## Supplied data
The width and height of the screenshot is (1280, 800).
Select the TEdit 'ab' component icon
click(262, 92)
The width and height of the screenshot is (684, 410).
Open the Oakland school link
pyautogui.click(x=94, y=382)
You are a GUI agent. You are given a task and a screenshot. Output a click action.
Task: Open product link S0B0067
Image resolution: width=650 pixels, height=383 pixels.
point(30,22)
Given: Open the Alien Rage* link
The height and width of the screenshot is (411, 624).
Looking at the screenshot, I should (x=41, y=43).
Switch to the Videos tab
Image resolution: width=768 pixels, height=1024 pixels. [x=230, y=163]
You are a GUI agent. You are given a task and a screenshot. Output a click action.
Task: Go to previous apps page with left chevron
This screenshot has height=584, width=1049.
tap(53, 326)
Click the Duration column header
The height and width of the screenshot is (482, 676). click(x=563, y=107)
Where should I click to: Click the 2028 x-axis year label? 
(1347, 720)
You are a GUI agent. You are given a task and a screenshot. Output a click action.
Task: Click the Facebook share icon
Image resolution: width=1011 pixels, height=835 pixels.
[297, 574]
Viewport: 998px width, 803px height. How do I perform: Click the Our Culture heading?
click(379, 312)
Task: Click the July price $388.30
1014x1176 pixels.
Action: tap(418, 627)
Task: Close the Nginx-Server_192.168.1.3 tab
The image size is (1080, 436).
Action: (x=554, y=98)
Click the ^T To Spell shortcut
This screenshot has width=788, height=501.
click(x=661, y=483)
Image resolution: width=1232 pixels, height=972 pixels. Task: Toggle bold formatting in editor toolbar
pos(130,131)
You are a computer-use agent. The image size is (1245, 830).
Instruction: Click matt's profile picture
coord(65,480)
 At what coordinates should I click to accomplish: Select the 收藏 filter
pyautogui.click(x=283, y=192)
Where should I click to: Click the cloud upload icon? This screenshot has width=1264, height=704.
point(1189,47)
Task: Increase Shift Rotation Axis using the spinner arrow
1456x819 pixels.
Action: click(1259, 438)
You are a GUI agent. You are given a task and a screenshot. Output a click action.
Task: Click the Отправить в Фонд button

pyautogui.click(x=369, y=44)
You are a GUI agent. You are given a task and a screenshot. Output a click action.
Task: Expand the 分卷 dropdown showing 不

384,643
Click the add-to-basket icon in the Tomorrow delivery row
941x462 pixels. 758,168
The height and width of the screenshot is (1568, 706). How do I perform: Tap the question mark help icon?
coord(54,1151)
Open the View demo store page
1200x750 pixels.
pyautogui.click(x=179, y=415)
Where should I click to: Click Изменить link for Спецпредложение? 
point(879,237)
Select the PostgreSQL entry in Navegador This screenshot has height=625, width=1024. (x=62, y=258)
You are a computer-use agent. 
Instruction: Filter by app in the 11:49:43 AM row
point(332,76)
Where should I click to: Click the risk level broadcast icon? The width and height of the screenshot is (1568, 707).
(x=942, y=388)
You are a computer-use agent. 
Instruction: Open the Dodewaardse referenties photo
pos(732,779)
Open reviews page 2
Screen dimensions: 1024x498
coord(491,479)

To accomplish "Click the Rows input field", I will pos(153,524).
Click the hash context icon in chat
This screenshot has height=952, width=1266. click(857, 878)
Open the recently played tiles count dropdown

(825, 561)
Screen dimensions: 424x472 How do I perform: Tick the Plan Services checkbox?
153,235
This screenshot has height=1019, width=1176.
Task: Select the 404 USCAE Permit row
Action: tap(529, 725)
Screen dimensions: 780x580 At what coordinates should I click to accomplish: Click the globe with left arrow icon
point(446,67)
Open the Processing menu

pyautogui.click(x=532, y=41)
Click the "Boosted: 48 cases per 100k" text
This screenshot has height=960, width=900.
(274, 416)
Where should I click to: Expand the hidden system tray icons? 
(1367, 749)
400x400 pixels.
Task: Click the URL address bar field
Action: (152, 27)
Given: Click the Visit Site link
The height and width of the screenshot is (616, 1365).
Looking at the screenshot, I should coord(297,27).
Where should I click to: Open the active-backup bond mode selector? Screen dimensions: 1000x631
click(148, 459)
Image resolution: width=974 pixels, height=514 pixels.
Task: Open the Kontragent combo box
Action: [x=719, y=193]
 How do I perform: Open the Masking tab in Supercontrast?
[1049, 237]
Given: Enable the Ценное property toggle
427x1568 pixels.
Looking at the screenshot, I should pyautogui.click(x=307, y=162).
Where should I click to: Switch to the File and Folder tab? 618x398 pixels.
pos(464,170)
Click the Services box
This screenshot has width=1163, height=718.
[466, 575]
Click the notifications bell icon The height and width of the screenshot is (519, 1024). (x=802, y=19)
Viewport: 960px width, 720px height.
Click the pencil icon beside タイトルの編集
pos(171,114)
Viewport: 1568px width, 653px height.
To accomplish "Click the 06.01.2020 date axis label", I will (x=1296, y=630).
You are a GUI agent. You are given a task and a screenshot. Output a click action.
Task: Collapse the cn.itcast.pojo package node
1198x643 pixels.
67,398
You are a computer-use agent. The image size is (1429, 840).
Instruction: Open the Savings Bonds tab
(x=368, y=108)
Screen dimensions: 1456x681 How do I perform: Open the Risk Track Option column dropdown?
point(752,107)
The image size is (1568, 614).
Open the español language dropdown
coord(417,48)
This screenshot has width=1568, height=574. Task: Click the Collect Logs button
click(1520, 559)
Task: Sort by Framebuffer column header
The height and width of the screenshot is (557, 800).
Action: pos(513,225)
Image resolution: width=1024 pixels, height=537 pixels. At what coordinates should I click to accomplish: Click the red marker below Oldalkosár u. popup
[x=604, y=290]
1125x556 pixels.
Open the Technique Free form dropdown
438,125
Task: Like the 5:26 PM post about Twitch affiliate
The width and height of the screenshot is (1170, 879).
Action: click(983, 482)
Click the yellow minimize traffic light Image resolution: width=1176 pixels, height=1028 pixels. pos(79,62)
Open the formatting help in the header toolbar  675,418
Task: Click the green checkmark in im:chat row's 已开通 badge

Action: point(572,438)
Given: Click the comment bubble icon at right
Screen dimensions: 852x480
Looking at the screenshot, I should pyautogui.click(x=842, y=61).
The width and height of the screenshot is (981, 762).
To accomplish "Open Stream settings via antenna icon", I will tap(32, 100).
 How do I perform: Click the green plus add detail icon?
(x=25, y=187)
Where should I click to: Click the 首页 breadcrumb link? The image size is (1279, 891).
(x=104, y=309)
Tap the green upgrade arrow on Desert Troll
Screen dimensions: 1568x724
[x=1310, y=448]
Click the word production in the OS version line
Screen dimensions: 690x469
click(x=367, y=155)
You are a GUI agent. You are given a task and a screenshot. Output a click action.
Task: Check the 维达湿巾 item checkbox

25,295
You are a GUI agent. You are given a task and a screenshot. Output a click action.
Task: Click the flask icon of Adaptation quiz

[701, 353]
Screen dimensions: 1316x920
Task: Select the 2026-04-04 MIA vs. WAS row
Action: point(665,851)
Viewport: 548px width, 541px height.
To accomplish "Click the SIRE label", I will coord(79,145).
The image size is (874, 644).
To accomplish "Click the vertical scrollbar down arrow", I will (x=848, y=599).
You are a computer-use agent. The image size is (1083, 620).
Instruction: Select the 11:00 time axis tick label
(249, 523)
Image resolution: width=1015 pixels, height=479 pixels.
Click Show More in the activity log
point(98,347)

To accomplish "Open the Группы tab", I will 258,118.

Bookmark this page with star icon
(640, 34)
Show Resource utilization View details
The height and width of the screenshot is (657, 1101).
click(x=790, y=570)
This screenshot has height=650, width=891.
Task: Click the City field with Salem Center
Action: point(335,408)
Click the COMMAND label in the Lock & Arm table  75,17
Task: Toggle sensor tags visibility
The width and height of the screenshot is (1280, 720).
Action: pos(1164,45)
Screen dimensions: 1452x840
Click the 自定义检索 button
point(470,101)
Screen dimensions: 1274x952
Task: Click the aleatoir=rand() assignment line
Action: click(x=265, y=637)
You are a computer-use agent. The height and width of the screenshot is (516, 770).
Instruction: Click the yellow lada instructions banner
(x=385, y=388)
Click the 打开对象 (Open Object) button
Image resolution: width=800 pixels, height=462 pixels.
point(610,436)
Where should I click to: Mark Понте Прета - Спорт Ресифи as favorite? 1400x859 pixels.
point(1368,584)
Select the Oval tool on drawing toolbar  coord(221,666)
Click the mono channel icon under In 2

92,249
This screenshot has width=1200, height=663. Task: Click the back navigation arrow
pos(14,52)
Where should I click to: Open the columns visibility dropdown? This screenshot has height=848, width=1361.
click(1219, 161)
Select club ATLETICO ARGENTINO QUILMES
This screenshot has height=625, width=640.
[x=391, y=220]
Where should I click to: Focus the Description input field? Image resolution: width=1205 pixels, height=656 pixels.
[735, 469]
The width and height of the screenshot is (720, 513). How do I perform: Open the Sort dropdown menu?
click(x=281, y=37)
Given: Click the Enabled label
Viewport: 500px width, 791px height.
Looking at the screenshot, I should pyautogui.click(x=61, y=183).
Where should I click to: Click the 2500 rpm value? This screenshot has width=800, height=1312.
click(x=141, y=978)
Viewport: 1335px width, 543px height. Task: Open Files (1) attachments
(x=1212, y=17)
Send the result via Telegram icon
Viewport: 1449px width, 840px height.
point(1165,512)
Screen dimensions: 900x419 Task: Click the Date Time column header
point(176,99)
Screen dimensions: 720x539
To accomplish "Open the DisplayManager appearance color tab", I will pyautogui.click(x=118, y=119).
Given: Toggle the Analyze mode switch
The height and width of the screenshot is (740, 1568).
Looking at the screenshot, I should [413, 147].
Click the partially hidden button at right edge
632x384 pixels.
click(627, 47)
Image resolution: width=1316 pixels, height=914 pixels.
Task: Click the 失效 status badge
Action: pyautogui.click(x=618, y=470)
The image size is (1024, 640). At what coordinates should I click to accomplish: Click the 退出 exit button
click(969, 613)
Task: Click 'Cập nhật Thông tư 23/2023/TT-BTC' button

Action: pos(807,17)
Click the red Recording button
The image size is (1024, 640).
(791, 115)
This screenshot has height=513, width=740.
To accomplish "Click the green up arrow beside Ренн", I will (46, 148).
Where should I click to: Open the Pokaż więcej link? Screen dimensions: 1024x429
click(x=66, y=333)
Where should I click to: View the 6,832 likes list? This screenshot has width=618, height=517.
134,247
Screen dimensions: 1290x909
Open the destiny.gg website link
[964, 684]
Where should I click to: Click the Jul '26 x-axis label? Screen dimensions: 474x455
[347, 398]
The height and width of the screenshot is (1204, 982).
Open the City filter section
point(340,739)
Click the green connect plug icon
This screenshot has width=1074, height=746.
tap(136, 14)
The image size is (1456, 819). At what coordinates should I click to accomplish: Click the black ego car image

## What you need to do
Please count the lines of the entries above that include "will" and give only the total.

## Result of the task
8